The shock most severely affected those people who, with all their might, insisted on deceiving themselves. They convinced themselves that we are in a peace process, that all the Arabs want are political rights, sovereignty, self-definition and the like. They wanted so badly to be normal. On the way, they fashioned an enemy for themselves who demanded what they wanted him to demand. Now they are shocked. For a moment they had to face the truth: This enemy is not normal, and his goal is not what their Western minds are trying to force into reality. Logical goals like self-definition and other palatable concepts are not part of the true picture.
The slaughter of a sleeping baby is unacceptable as a tool in the struggle for any type of liberation. It comes from a dark place, from a place that simply wants to destroy you. It is behavior with which we are quite familiar – behavior that says to the shocked Israeli, “What are you talking about? I do not want you out of Shechem and Ramallah. I have them, anyway. All the money that you invest there will not make me like you. I simply want you out of this world. Go back to the Ukrainians, the Polish, the Austrians and the Germans. Let them take care of you. I did not slaughter the baby because she is an occupier on my sovereign soil. I slaughtered her because she is a Jew.”
The source of the shock is the understanding that there is nobody with whom to make peace – because they do not want to. The Arabs simply cannot stand the fact that we live anywhere in the world – certainly that we live in the Land of Israel.
In the past, the leftist elite managed to deal with the shock engendered by terror attacks. Their quintessentially demagogic and confusing slogan, “We will not let the enemies of peace achieve their goal” (and so we will continue with the retreats euphemistically known as the peace process) worked quite well with the public. But now it seems that something is starting to change. The massacre in Itamar shocked Israeli society more than similar attacks in the past because it no longer has anywhere to hide from the conclusions. The Oslo spin no longer works.
The Itamar massacre was perpetrated on the backdrop of the collapse of the regimes in Arab lands. Hosni Mubarak’s ouster revealed the fragility of our peace agreement with Egypt. It brought to the surface the fact that the dictators sold us the illusion of peace in the lowest dosage possible to keep us ignoring how their countrymen really felt about Israel. That is what made the Itamar massacre so shocking, brought all of our top statesmen to the funeral, and created the new perspective in the reporting of the tragedy and the live coverage on Army Radio.

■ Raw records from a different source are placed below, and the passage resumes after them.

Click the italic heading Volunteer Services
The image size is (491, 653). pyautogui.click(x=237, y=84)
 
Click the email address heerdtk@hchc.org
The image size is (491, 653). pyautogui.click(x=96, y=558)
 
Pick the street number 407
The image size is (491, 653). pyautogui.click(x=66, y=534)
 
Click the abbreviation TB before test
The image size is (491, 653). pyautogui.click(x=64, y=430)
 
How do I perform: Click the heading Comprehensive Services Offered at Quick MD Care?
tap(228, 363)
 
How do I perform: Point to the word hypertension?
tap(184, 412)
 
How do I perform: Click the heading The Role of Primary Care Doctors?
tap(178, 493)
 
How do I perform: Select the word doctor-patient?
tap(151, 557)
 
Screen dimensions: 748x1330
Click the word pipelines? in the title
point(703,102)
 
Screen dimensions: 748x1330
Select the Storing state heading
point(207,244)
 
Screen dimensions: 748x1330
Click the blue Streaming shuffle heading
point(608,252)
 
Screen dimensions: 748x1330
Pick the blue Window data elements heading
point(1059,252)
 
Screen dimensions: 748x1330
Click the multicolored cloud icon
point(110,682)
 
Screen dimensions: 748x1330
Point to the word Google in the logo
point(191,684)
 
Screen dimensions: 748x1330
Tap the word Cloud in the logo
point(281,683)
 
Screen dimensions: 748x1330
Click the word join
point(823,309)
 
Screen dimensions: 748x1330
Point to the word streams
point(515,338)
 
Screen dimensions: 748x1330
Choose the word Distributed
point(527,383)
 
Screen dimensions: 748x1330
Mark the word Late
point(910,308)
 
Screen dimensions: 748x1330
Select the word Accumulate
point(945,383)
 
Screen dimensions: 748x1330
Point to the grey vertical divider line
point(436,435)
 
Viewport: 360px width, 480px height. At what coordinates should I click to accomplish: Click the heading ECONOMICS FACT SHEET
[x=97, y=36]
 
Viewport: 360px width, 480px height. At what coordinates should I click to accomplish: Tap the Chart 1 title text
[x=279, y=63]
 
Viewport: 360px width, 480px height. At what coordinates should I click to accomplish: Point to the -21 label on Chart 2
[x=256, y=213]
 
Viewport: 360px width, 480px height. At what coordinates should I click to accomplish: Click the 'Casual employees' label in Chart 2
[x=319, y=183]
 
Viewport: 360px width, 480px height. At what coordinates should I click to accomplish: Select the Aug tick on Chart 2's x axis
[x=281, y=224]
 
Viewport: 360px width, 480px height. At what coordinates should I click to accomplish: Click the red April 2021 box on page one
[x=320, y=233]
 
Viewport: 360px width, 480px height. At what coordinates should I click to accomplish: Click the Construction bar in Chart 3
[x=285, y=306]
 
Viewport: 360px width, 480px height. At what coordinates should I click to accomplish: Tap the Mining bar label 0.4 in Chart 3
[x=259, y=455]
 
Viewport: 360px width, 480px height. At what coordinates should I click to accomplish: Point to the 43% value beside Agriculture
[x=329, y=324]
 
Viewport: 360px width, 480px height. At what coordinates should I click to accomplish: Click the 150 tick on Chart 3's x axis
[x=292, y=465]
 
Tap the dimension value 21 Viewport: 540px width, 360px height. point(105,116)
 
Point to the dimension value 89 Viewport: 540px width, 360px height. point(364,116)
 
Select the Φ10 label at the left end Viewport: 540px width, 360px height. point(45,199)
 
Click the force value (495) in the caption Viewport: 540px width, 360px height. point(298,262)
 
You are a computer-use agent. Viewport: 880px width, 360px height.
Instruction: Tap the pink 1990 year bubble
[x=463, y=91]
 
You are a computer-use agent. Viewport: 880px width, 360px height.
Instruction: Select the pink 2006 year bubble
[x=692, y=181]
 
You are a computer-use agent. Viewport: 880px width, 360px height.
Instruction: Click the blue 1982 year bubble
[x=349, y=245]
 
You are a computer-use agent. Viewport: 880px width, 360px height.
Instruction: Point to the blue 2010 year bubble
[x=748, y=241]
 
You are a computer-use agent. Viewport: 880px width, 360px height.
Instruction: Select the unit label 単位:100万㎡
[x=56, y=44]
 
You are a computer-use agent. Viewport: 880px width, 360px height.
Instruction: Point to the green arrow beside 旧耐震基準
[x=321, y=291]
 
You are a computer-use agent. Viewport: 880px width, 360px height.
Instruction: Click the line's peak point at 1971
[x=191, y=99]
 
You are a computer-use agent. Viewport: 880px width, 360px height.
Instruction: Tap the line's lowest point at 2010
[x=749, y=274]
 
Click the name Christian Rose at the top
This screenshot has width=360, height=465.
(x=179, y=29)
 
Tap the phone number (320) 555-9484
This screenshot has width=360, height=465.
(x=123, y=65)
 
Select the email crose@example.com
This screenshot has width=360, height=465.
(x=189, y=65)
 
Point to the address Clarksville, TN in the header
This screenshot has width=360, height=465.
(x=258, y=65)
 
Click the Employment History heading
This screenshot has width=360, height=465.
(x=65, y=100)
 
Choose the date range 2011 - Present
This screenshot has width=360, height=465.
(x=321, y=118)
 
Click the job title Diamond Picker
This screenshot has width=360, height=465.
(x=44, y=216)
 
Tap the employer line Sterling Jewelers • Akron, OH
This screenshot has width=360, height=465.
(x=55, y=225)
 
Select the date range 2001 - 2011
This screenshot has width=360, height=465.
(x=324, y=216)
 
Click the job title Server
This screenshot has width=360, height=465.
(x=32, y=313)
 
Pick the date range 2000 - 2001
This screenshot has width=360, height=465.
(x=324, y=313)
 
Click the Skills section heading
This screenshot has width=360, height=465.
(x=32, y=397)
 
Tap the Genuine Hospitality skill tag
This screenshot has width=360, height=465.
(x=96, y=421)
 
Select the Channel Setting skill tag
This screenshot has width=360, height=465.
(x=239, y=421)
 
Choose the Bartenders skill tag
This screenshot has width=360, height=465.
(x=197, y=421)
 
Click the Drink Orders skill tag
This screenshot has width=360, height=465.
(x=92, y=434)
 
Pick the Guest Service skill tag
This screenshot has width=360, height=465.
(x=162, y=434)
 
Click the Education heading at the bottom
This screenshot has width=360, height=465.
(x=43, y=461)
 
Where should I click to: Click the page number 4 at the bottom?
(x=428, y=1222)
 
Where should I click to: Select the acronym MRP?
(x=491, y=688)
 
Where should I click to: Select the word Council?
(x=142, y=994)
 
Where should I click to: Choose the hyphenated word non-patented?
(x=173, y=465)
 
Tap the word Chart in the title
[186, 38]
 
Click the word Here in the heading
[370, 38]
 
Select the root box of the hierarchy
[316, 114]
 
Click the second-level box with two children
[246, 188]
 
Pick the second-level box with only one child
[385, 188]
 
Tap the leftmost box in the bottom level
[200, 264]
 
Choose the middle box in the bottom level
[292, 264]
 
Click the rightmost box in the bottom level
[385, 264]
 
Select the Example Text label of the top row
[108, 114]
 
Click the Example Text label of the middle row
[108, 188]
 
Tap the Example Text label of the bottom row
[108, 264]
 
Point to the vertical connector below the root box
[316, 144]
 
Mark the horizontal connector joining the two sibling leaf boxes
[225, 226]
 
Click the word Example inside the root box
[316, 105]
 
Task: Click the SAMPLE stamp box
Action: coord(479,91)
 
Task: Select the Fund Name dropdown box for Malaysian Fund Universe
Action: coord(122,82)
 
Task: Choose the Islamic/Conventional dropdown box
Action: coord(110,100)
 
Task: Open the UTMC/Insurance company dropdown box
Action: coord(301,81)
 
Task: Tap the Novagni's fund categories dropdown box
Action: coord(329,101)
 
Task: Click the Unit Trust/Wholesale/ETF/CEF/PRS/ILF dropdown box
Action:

“And so, since yesterday, I sit here in the corner, frustrated and frightened, internalizing that it is possible that in the end we will not have the peace that we dreamed of,” wrote Guy Maroz in Maariv after the massacre.
He even gives a tongue in cheek clue as to the only hope that he can think of: “Since yesterday, I want to hide under the wide Messianic dress of [settler leader Daniella Weiss].”
We are at the threshold of a new reality. On one hand, we are still firmly meshed onto the Western, Oslo playing field. We do not attack, but only retaliate. We are completely subordinate to the Western values that always force us to try to prove that we are the most miserable victims on the block. We are still very far from the ability to substantially change direction. On the other hand, though, the entire playing field is crumbling away.
We do not expect to win a political victory that will allow us to change the rules of the game in Israel. On the contrary, the game itself is about to change. The only relevant players in the new game will be those of us who have toiled throughout the years for a genuinely Jewish state.